Dave Miller, Executive General Manager, Commercial at IRESS, commented:

“Pensions Freedom Day hit annuity activity hard in April, as those at retirement rushed to explore alternative options. In the months that have followed, the mini-bounceback points to demand stabilising, buoyed by improving rates. However, with further changes in the market on the cards – not to mention new investment and hybrid products likely to launch – we have not seen the end of disruption and innovation in the retirement market.

“For those considering annuities, a rate rise bodes well, and as we head towards a more normal interest rate environment, we should see this trend continue in the longer-term. This will underpin demand from those looking for a form of guaranteed income.  

“However despite rates rising, it is clear that shopping around remains a key issue for consumers, given the growing gap between the best and worst rates. On top of this, there is still more work to be done on promoting consumers’ eligibility for enhanced annuities. Enhanced income as a result of a medical condition is a key attribute for annuities, and improving consumer awareness of this will be crucial to the long-term take-up of annuities.

Jim Boyd, Corporate Affairs Director at Partnership, commented:

“IRESS data suggests that while the overall demand for annuities has grown by 32% to the end of June (since March) the proportion relating to enhanced annuities illustrations has fallen back to 17% [Q4 2014 – 17%]. The overall effect of significant growth in illustrations and a smaller decline in the proportion relating to enhanced annuities implies that enhanced annuity illustrations have taken a modest fall.  

“The relationship between illustrations and future sales is complex with factors like multiple illustration requests per customer and conversion from illustration to sale influencing the overall level of sales. Many people requesting annuity illustrations will be planning decisions months and often years in advance. Some will be obtaining illustrations solely for the purpose of advising on income drawdown. For these reasons we believe it is too early to be able to draw conclusions from illustration data during this period of change. Once the freedom and choice changes have bedded in and customer behaviour has stabilised, we expect illustration data to return to being a more useful indicator.  

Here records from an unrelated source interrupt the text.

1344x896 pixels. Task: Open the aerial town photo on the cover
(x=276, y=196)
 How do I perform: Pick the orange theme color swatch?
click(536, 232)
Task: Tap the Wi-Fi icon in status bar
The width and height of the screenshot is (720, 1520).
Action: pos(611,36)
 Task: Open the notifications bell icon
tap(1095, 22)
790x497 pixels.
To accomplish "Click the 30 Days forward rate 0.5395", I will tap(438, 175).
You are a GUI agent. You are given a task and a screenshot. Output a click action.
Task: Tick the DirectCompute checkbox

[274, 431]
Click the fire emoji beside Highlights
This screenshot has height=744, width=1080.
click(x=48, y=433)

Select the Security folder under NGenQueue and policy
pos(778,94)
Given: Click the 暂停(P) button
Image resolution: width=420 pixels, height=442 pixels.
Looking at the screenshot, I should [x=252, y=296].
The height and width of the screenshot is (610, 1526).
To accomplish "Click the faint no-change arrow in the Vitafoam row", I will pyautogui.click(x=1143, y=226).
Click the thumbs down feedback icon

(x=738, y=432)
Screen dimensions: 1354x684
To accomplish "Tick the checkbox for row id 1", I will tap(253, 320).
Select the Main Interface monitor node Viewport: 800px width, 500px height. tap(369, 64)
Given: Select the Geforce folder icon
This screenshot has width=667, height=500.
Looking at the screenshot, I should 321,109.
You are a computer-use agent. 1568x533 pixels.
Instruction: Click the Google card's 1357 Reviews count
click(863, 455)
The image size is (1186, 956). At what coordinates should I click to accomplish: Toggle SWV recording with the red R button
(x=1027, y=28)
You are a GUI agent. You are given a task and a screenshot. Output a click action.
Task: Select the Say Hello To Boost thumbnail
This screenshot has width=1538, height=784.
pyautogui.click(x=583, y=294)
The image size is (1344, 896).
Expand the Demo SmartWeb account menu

“Enhanced annuities remain an important part of the adviser tool kit. Indeed, for an average sized pot [£69,120] a smoker could secure an annual income 7% higher than an income of a non-smoker [£3,680]. Not only do people need to shop around to get the best deal but they need to ensure that if they are eligible for an enhanced product, they choose the best in show! There are 139 basis points between the best and worst products for smokers so speaking to an adviser who can provide independent financial advice is vital.”